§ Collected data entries
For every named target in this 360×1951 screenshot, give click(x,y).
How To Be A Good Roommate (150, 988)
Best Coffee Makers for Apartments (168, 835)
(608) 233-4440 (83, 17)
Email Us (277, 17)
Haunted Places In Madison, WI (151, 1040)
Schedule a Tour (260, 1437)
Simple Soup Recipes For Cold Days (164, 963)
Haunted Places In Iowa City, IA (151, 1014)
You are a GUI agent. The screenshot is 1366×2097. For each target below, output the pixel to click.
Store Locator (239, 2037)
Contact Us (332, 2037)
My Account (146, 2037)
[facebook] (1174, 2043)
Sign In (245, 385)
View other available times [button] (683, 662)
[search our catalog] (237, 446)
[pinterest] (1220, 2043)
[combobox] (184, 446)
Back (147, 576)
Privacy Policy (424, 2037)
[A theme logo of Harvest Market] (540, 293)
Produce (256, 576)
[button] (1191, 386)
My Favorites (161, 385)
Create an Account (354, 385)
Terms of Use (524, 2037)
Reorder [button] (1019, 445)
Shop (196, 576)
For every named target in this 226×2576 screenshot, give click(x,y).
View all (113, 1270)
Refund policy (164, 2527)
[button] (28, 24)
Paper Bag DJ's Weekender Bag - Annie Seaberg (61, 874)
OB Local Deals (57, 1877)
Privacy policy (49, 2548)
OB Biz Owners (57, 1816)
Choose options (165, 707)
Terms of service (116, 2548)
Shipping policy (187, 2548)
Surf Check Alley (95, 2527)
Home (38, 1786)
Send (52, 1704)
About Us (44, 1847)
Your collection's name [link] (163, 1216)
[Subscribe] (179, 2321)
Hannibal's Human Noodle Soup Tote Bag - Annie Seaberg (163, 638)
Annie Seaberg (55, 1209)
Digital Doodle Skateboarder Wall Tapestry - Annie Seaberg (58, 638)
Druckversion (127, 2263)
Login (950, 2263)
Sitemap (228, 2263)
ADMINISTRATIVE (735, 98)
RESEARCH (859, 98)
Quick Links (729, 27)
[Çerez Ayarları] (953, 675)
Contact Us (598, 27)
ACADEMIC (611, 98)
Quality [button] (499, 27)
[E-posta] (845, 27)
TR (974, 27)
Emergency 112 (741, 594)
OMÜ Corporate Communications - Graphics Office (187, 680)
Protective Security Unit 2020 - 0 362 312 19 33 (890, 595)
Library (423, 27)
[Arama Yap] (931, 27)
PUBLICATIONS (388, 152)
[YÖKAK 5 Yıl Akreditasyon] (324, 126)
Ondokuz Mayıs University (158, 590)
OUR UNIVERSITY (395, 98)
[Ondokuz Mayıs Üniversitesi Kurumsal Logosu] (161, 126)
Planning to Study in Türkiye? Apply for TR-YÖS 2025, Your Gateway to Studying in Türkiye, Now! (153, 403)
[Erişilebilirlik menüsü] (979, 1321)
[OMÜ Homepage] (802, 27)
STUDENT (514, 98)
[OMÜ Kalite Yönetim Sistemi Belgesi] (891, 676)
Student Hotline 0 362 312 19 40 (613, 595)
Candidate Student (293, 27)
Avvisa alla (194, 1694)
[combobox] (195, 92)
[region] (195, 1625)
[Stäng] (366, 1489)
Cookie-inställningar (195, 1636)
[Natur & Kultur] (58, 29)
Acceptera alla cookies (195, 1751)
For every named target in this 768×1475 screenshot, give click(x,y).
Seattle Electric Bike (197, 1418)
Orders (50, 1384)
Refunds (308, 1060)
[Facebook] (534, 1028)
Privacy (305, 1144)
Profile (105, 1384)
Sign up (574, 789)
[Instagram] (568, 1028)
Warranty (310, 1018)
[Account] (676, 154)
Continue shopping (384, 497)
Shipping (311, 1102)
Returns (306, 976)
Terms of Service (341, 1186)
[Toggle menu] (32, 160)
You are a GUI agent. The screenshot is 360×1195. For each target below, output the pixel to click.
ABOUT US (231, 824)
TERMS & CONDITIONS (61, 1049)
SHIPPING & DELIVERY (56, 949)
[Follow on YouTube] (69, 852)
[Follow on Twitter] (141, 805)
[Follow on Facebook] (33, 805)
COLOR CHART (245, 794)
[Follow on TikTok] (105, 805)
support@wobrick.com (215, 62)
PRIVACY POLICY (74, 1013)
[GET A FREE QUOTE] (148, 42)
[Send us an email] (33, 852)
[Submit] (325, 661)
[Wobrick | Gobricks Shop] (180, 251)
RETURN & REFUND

§ What you need to do
Reproduce, exactly as they stand in the data above, the lines from the one that holds "ADMINISTRATIVE (735, 98)" to the one that holds "PUBLICATIONS (388, 152)", inclusive.

§ Expected output
ADMINISTRATIVE (735, 98)
RESEARCH (859, 98)
Quick Links (729, 27)
[Çerez Ayarları] (953, 675)
Contact Us (598, 27)
ACADEMIC (611, 98)
Quality [button] (499, 27)
[E-posta] (845, 27)
TR (974, 27)
Emergency 112 (741, 594)
OMÜ Corporate Communications - Graphics Office (187, 680)
Protective Security Unit 2020 - 0 362 312 19 33 (890, 595)
Library (423, 27)
[Arama Yap] (931, 27)
PUBLICATIONS (388, 152)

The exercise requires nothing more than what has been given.